Und mit dem Schämen ist es so eine Sache. Elon Musk braucht die WELT AM SONNTAG wirklich nicht, um seine Thesen in die Welt zu bringen. Er hat 205 Millionen Follower auf X und damit auch in Deutschland mehr Leser als die WELT AM SONNTAG. Die Kritik daran, dass eine deutsche Zeitung einem der reichweitenstärksten Meinungsmacher der Welt „eine Plattform“ geboten habe, ist fast schon putzig angesichts der Größenverhältnisse. Sie lässt sich nur begreifen, wenn man der Zeitung eine Rolle zuspricht, die sie in der neuen Welt nicht mehr haben kann, nämlich die Funktion als Gatekeeper der öffentlichen Debatte.
Die Gegner von Musk spielen sein Spiel perfekt mit
Was nicht gedruckt wurde, gab es noch zu Zeiten von Gerhard Schröder praktisch nicht.

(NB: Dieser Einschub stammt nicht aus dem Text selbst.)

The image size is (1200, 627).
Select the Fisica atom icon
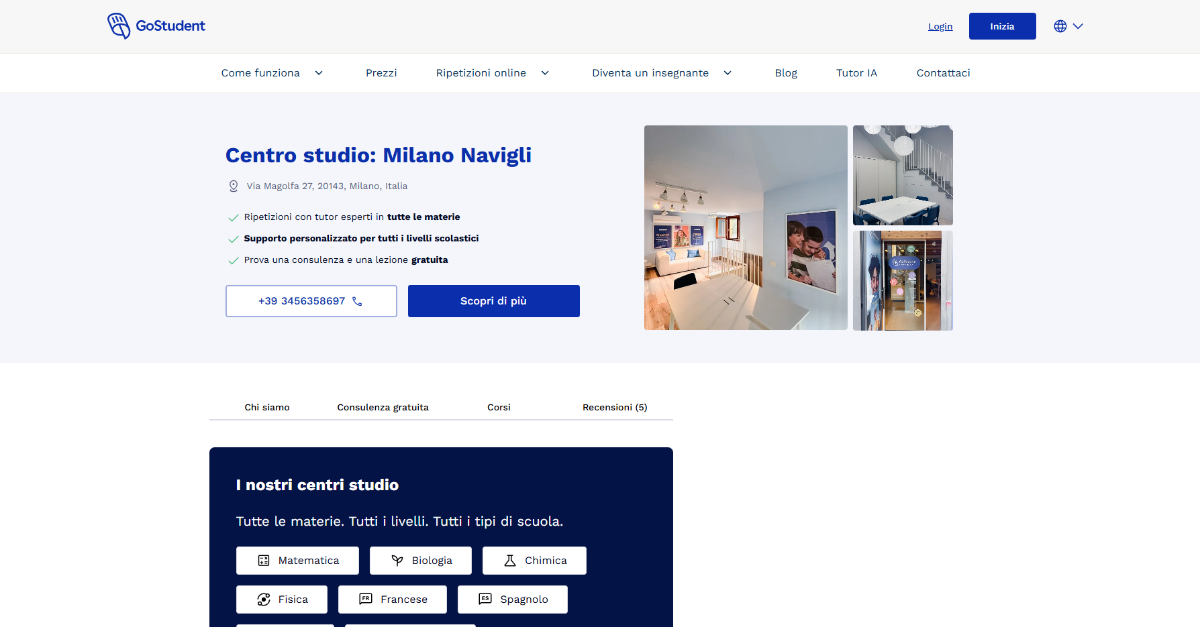click(x=264, y=600)
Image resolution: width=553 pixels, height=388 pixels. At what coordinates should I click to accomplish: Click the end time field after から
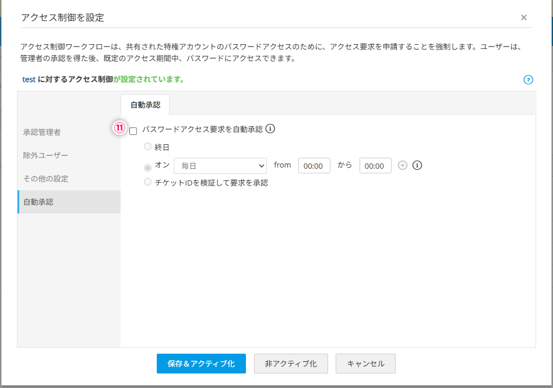[375, 166]
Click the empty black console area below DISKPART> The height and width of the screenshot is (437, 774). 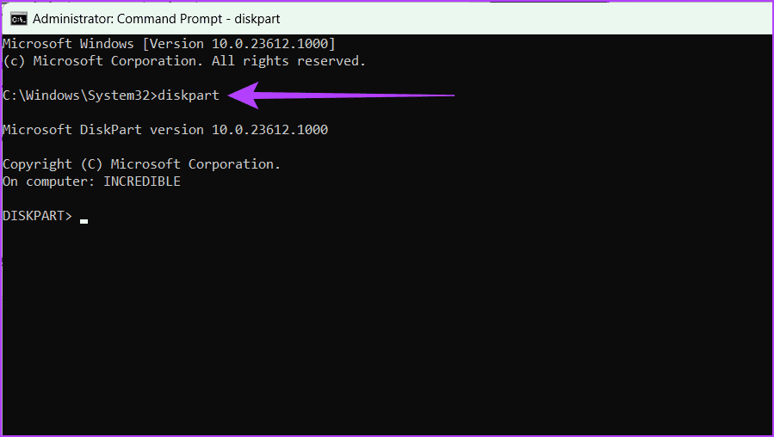coord(387,327)
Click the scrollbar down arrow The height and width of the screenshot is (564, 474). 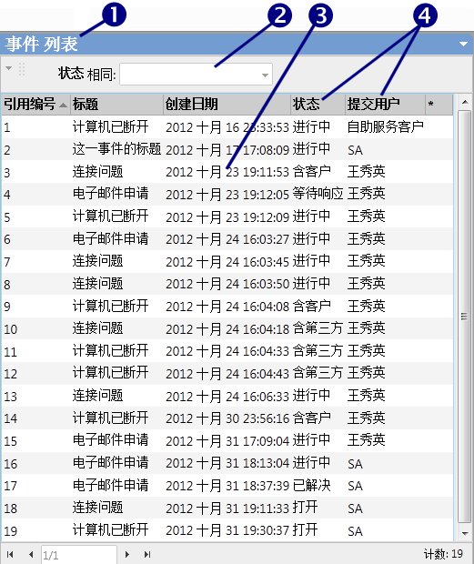465,533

Journalisten konnten früher entscheiden, was zulässige und relevante Argumente in der Debatte sind. Die Kritik an der Entscheidung der WELT AM SONNTAG, den Beitrag zu drucken, ist daher von gestern. Musks Thesen waren längst in der Welt, und heute braucht Elon Musk die Zeitung für nichts – außer für die Aufregung, die daraus entsteht, dass er dort publiziert.
Und wie relevant seine Thesen sind, zeigt das Sprichwort der bellenden Hunde nach einem Treffer. Die Gegner von Musk spielen sein Spiel perfekt mit. So ist es leider fast immer, wenn moralische Empörung den Verstand vernebelt und Menschen anderer Meinung mit der Aufforderung „Schämt euch!“ in die bevorzugt rechte Ecke gestellt werden. Der öffentliche Diskurs wird nicht nur durch Trumps und Musks skrupellose Methoden deformiert, sondern auch von ihren stets empörten Gegnern, die lieber dem Jakobinismus frönen, als sich der Mühe zu unterziehen, mit dem sanften Zwang des Arguments zu überzeugen.
Für
gewöhnlich ebben derartige Erregungswellen bald ab. Meistens folgt
dann: nichts. Es wäre gut, wenn es diesmal anders abliefe. Warum Musk mit der Wahlempfehlung für die AfD auch wirtschaftlich falsch liegt, ist gut zu begründen und vom neuen WELT-Chefredakteur Jan Philipp Burgard in seiner Antwort auf Musk schon präventiv dargelegt.
Viel schwieriger wird es, glaubhaft zu erklären, wie die Hoffnung für den Standort Deutschland aussehen soll. Die Strukturprobleme von verschlafener Digitalisierung, fehlgesteuerter Migration, überbordender Bürokratie, ausufernder Sozialgesetzgebung, Überalterung der Gesellschaft, Anspruchsdenken und abschlaffender Leistungsbereitschaft sind so massiv, dass es eines Kraftaktes der Parteien der Mitte bedürfte, um sie in den Griff zu bekommen.
So wie Gerhard Schröder das Land mit der Agenda 2010 durch Zumutungen wieder auf die Erfolgsspur brachte, bräuchte es heute einen Kanzler, der eine Agenda 2030 formuliert und durchsetzt. Die Rolle kann wohl nur Friedrich Merz zukommen. Die Frage ist, ob er sie auch annimmt.
Elon Musks Intervention als unerbetene Einmischung fremder Mächte abzutun ist vermutlich nicht ausreichend. Immerhin ist Musk mit seinem Tesla-Werk in Brandenburg auch einer der größten Investoren in Deutschland in den letzten Jahren gewesen. Wenn ein Unternehmer dieses Kalibers die Schwächen des Standorts schonungslos benennt, sollte man besser damit beginnen, diese zu beheben, als den Überbringer der Botschaft, in diesem Fall also die WELT AM SONNTAG, zu steinigen.
Boris Palmer ist Oberbürgermeister von Tübingen (parteilos). Bis Mai 2023 war er Mitglied der Grünen.